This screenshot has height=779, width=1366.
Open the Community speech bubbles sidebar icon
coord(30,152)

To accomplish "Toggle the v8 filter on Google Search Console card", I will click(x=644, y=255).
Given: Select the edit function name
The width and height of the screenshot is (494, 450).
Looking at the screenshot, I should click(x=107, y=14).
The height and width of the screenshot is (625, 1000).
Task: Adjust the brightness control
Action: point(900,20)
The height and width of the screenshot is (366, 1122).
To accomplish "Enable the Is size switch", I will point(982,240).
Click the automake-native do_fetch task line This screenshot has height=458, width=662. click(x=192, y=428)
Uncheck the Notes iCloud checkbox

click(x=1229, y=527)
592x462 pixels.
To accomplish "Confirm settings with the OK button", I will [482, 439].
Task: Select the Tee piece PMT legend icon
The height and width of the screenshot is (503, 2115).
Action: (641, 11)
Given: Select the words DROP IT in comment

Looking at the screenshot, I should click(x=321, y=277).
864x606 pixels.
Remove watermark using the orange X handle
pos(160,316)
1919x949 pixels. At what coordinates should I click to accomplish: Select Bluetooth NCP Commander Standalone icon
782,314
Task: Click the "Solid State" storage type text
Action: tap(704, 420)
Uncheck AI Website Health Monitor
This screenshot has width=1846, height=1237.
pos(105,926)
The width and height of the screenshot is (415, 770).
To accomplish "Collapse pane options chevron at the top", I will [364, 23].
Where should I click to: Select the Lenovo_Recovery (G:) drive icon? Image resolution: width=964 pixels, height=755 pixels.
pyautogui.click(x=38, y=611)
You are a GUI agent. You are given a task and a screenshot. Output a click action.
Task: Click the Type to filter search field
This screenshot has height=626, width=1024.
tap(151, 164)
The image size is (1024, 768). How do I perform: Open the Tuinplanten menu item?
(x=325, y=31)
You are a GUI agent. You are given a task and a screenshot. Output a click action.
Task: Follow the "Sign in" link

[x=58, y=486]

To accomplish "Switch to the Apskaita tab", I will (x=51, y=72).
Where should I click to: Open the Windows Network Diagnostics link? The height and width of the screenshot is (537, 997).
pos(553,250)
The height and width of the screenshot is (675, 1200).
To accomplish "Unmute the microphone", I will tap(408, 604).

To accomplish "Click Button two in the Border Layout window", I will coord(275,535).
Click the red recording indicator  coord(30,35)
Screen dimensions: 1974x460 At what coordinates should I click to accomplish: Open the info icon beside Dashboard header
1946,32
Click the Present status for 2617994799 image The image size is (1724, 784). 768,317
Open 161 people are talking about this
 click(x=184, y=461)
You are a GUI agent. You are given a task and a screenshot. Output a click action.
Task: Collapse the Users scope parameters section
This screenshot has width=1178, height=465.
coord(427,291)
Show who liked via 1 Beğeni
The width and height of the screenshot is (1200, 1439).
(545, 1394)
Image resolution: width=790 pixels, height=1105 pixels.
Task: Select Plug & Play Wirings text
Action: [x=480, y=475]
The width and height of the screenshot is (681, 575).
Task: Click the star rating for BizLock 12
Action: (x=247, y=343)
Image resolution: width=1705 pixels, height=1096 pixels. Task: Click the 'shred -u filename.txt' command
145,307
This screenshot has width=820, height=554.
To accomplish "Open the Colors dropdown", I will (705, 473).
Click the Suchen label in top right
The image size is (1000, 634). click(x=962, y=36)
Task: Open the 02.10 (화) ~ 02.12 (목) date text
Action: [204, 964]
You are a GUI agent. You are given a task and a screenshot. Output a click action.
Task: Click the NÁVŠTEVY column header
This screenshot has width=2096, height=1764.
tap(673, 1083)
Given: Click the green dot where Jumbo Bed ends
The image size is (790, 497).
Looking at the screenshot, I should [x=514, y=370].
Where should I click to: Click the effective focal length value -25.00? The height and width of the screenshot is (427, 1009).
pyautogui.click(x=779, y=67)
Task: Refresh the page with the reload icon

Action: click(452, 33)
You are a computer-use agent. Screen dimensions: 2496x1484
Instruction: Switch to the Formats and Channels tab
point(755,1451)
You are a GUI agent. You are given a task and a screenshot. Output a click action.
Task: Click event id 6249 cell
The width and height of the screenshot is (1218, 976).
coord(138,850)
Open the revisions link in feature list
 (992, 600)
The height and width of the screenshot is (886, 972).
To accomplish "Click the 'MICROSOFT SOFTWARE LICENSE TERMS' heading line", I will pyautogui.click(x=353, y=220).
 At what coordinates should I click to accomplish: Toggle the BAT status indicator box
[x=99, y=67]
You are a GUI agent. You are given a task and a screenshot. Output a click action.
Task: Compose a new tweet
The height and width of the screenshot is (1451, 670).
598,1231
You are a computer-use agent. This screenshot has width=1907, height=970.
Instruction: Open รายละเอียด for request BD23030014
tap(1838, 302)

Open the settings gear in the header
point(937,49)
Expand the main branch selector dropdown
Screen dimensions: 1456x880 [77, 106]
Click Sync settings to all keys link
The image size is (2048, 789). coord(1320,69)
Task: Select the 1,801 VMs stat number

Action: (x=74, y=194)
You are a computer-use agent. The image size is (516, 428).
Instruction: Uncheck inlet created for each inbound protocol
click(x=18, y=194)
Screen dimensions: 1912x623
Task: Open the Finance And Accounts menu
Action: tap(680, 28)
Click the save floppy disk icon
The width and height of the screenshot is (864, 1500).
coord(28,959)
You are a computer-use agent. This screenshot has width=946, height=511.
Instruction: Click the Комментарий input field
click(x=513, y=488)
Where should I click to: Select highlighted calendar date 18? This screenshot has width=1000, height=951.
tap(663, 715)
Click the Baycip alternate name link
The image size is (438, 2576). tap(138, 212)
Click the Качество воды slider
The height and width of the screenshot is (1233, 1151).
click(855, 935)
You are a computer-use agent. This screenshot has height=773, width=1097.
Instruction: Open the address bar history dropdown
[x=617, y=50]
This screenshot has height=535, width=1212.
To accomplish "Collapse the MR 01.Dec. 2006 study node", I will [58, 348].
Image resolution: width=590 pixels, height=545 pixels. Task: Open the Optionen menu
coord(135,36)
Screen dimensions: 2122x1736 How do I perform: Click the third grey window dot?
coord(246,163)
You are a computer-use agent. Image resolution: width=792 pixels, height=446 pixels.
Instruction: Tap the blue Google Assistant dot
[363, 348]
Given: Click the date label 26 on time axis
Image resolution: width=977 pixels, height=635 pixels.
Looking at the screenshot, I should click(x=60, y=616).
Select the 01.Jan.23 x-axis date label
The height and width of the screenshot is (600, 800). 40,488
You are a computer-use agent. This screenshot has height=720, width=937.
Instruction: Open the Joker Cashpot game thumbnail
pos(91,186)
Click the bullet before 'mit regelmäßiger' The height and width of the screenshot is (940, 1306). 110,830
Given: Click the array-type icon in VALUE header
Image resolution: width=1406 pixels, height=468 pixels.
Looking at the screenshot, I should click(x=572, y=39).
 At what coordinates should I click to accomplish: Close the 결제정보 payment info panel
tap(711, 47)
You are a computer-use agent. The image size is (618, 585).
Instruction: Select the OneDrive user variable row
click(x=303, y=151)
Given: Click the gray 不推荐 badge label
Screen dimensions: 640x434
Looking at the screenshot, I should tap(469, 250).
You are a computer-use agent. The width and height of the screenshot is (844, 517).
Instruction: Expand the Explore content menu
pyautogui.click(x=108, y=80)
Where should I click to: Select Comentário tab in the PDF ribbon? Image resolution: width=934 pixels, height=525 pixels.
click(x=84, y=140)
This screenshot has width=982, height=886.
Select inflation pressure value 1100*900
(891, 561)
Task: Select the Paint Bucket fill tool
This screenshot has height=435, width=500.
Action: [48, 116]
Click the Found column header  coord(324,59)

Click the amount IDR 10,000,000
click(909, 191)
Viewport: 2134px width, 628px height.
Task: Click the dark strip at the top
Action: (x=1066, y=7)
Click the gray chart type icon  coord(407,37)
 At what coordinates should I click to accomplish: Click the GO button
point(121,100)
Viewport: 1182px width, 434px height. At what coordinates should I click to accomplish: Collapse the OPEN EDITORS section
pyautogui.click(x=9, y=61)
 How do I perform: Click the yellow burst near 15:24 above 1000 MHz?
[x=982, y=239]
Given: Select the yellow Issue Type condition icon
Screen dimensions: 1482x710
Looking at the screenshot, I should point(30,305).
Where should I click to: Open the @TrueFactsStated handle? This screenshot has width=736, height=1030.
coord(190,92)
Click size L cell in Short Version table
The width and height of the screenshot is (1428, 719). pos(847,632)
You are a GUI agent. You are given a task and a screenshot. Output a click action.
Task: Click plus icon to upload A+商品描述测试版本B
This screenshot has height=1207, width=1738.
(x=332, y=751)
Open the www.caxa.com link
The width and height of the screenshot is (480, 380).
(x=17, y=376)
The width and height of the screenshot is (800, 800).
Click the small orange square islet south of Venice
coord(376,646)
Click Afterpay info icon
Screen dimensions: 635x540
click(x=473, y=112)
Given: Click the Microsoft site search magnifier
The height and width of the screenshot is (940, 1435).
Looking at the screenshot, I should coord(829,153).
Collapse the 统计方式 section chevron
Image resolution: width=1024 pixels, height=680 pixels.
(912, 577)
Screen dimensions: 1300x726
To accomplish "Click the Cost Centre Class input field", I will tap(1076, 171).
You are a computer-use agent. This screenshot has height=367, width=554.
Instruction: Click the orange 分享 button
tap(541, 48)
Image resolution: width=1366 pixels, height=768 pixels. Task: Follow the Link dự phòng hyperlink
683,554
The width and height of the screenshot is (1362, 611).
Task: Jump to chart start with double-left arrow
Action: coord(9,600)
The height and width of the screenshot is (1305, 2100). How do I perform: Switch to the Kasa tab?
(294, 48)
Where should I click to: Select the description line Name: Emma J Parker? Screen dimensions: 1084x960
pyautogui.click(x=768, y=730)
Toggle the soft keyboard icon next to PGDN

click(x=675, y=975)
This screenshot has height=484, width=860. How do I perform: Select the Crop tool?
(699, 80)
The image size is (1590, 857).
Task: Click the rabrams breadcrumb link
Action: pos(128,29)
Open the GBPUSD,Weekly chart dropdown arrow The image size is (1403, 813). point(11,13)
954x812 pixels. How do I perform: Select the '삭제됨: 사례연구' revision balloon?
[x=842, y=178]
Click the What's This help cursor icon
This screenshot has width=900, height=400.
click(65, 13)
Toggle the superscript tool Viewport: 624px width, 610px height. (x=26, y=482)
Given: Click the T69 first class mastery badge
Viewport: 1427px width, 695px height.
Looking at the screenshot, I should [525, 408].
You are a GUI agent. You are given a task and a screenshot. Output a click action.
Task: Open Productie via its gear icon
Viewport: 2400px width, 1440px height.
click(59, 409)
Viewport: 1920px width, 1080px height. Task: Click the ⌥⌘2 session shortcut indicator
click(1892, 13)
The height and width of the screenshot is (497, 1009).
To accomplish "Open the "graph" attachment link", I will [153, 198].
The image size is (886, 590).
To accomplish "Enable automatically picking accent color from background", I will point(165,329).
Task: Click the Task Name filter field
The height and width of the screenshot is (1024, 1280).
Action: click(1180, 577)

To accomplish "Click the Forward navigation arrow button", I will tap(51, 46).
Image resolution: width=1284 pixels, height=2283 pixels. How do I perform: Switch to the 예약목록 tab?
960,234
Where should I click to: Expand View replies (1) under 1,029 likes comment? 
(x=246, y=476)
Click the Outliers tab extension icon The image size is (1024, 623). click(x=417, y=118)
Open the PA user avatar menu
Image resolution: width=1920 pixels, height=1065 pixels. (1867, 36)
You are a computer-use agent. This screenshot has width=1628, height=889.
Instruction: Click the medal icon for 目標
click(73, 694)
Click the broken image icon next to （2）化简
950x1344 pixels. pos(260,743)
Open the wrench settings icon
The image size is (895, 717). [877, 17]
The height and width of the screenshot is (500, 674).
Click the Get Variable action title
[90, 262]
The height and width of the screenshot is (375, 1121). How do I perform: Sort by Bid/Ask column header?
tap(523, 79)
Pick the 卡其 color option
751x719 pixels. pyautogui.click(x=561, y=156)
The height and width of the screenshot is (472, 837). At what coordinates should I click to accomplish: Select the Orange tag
● ● ● ● ● ● ●
**DESCRIPTION OF THE TASK**. The required output is the stretch of entries above from the line containing "The width and height of the screenshot is (1200, 1439)." through the line containing "You are a computer-use agent. Screen", reproduced exactly.

**EXERCISE OUTPUT**.
The width and height of the screenshot is (1200, 1439).
(545, 1394)
Image resolution: width=790 pixels, height=1105 pixels.
Task: Select Plug & Play Wirings text
Action: [x=480, y=475]
The width and height of the screenshot is (681, 575).
Task: Click the star rating for BizLock 12
Action: (x=247, y=343)
Image resolution: width=1705 pixels, height=1096 pixels. Task: Click the 'shred -u filename.txt' command
145,307
This screenshot has width=820, height=554.
To accomplish "Open the Colors dropdown", I will (705, 473).
Click the Suchen label in top right
The image size is (1000, 634). click(x=962, y=36)
Task: Open the 02.10 (화) ~ 02.12 (목) date text
Action: [204, 964]
You are a GUI agent. You are given a task and a screenshot. Output a click action.
Task: Click the NÁVŠTEVY column header
This screenshot has width=2096, height=1764.
tap(673, 1083)
Given: Click the green dot where Jumbo Bed ends
The image size is (790, 497).
Looking at the screenshot, I should [x=514, y=370].
Where should I click to: Click the effective focal length value -25.00? The height and width of the screenshot is (427, 1009).
pyautogui.click(x=779, y=67)
Task: Refresh the page with the reload icon

Action: click(452, 33)
You are a computer-use agent. Screen dimensions: 2496x1484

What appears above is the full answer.